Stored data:

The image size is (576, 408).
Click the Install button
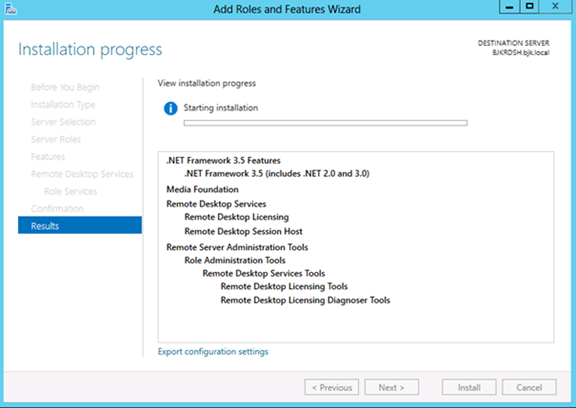click(x=469, y=387)
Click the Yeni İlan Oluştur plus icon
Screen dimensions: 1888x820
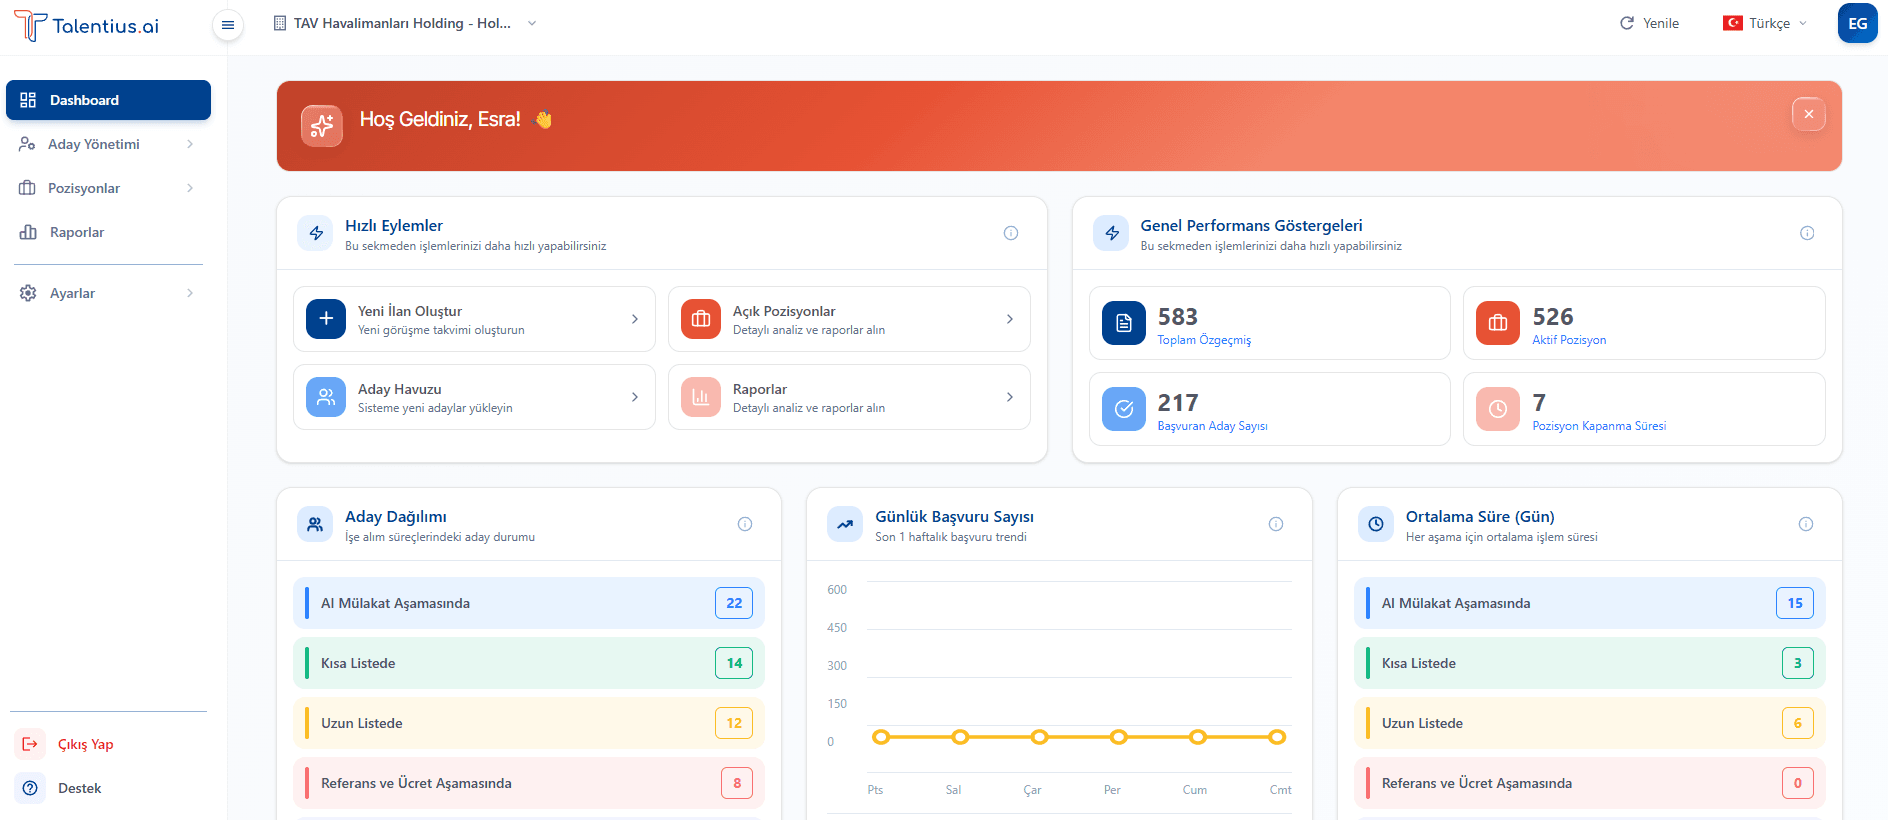(x=326, y=319)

### TASK GOAL
For the records above, give every line again exactly and skip the pictures.

### EXERCISE RESULT
The image size is (576, 408).
Click the Install button
click(x=469, y=387)
Click the Yeni İlan Oluştur plus icon
Screen dimensions: 1888x820
(x=326, y=319)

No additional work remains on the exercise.